The Mystery of Persistence
What does it mean for something to endure? When we say a river, a person, or a nation remains 'the same' despite constant change, what are we really claiming? The problem of persistence and identity lies at the heart of metaphysics, shaping how we understand everything from the nature of objects to the continuity of consciousness.
Consider an ancient paradox: the Ship of Theseus. If every plank of a ship is replaced over time, is it still fundamentally the same vessel? Our intuition says yes - there's an enduring identity that transcends its changing parts. Yet this simple observation opens profound questions. How can something change yet stay the same? What constitutes the 'sameness' we attribute to persisting things?
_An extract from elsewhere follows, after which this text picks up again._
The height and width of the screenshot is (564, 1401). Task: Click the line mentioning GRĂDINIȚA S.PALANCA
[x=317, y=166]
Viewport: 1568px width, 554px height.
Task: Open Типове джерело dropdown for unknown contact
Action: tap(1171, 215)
These questions matter because they force us to examine our most basic assumptions about reality. The way we conceptualize persistence influences how we think about personal identity, the nature of objects, even the continuity of societies and ecosystems. Are things fundamentally stable entities that undergo changes, or are they processes that merely appear stable? Is identity something inherent or something we project onto the world?
Metaphysics grapples with these puzzles not as word games, but as fundamental inquiries into the structure of reality. The answers shape how we understand time, existence, and the very fabric of what we call 'things'. From Aristotle's notions of form to contemporary theories of temporal parts, philosophers have developed competing frameworks to explain how persistence works - each with implications for how we view ourselves and our world.
As we embark on this exploration, we'll see that the question: 'What makes something the same over time?' is really many questions in disguise. It asks about the relationship between form and matter, between continuity and change, between our conceptual categories and the world they describe. The journey through these ideas won't just illuminate ancient philosophical debates - it will challenge us to rethink what we mean when we say that anything endures.
Endurance Theory
The account by Aristotle of endurance begins with a simple but radical idea: what makes something itself isn't the stuff it's made of, but how that stuff is organized. When we say the Ship of Theseus remains the same ship after all its planks have been replaced, we're recognizing that its identity lives in its relational organisation - its ongoing capacity to sail, to carry, to be a ship - rather than in any particular arrangement of wood.
This view emerges from Aristotle's distinction between matter and form. The matter - the planks, the sails, the ropes - comes and goes. But the form, what Aristotle calls the eidos, persists as long as the essential organization remains.[1] A ship isn't just wood floating on water; it's wood arranged to serve a particular purpose. Change the arrangement fundamentally - say, by dismantling it to build a house - and the ship ceases to be. But replace parts while maintaining the structure that allows it to function as a ship? The identity holds.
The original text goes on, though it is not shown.